◆ Given data ◆

******************************

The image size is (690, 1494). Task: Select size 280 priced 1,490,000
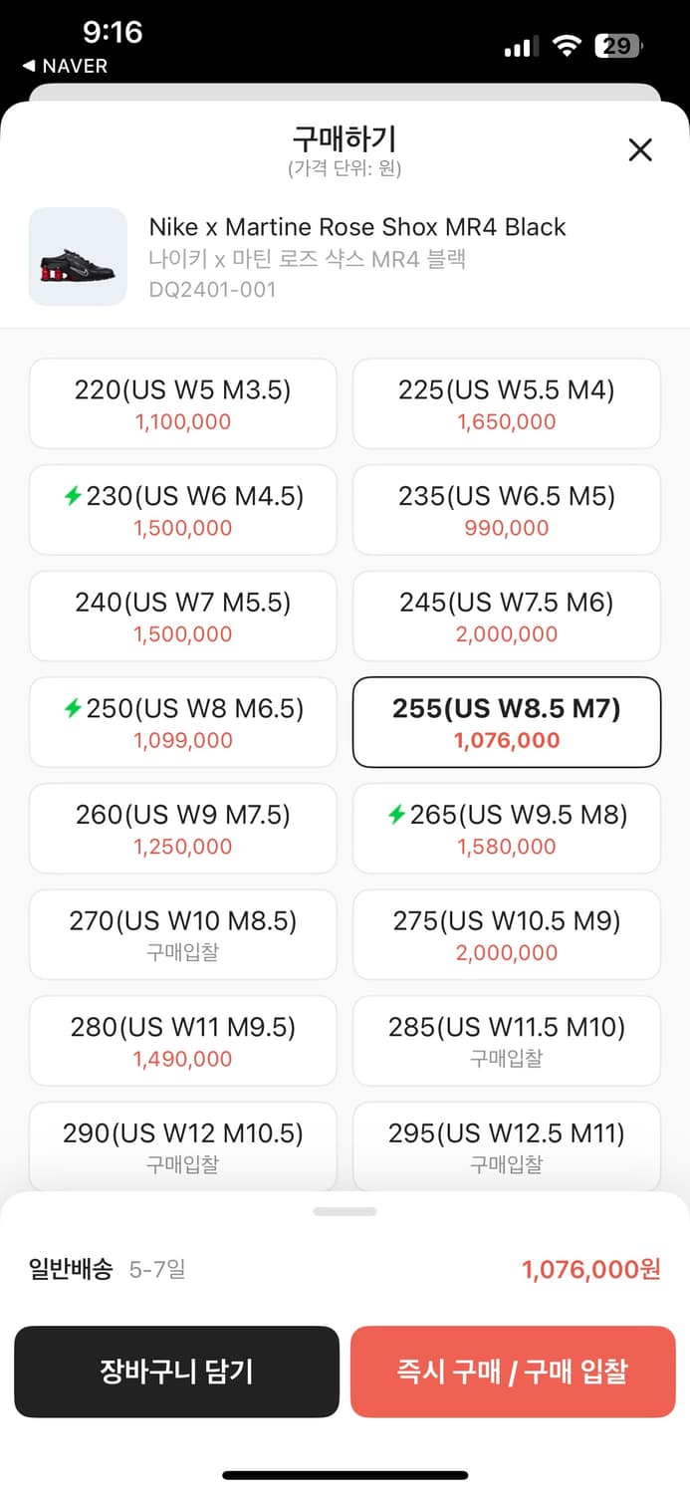(x=182, y=1041)
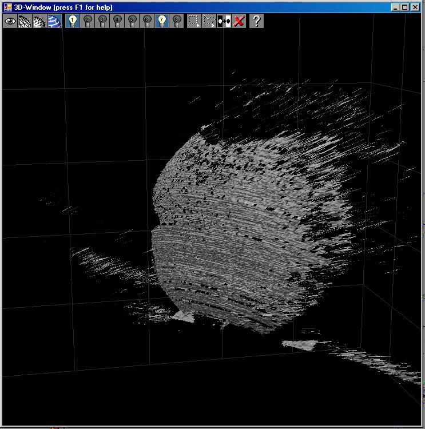Enable light bulb 4
This screenshot has height=429, width=425.
point(117,21)
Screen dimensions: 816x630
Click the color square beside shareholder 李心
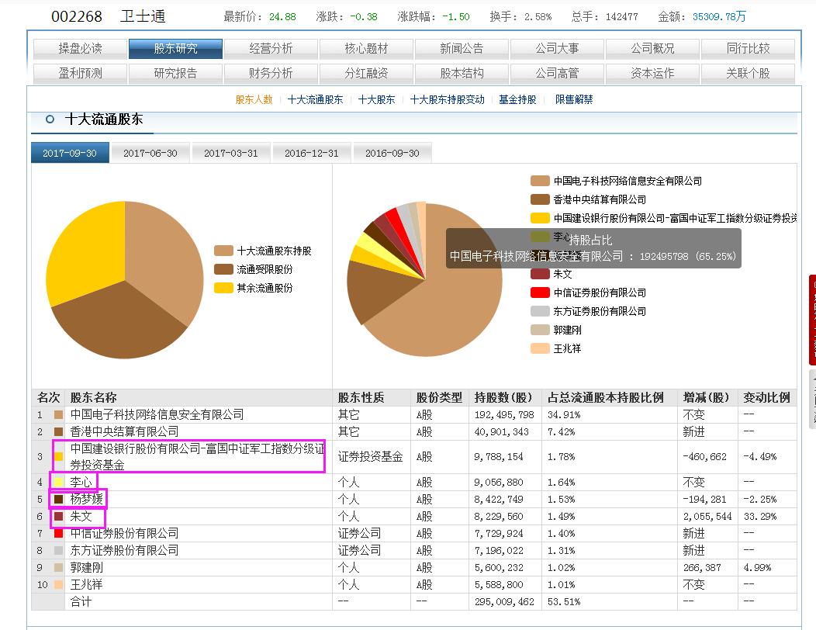click(x=60, y=482)
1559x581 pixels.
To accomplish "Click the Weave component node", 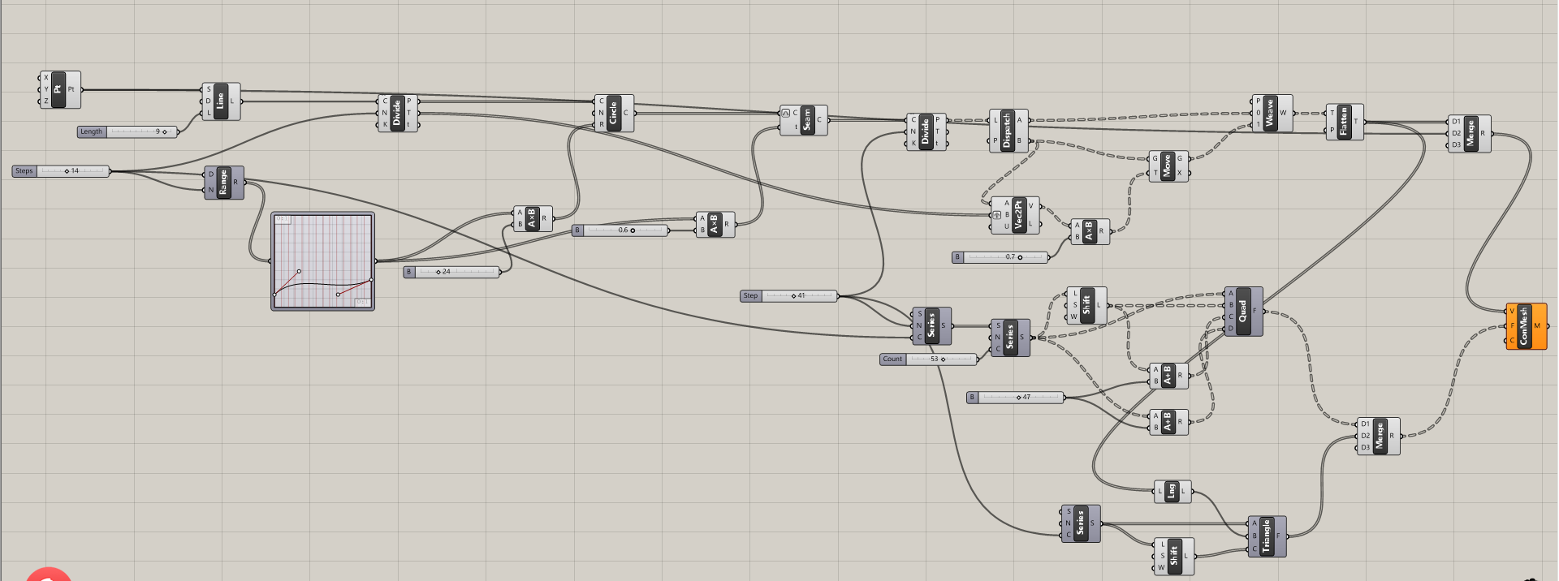I will pyautogui.click(x=1270, y=113).
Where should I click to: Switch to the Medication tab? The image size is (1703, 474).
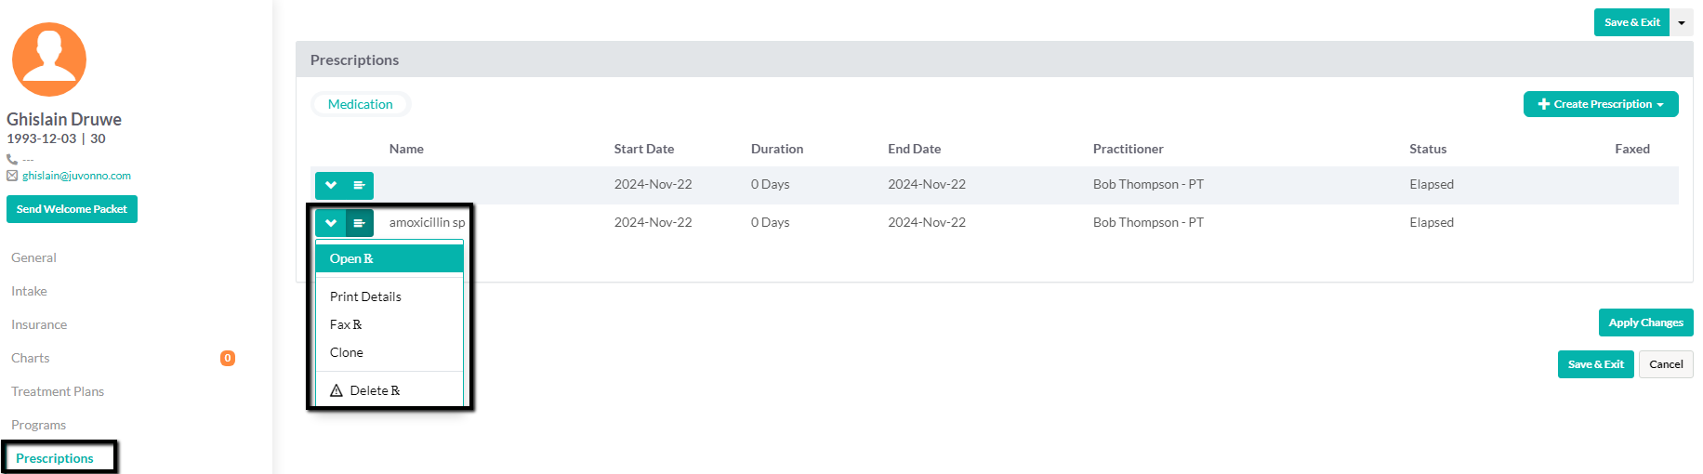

******************************

◆ Exercise prompt ◆
A word-for-word copy is needed, starting at the first line of the listing and ending with the line bearing "1559x581 pixels.". No pictures.

◆ Solved exercise ◆
The image size is (690, 1494). Task: Select size 280 priced 1,490,000
(x=182, y=1041)
Enable light bulb 4
This screenshot has height=429, width=425.
point(117,21)
Screen dimensions: 816x630
Click the color square beside shareholder 李心
click(x=60, y=482)
1559x581 pixels.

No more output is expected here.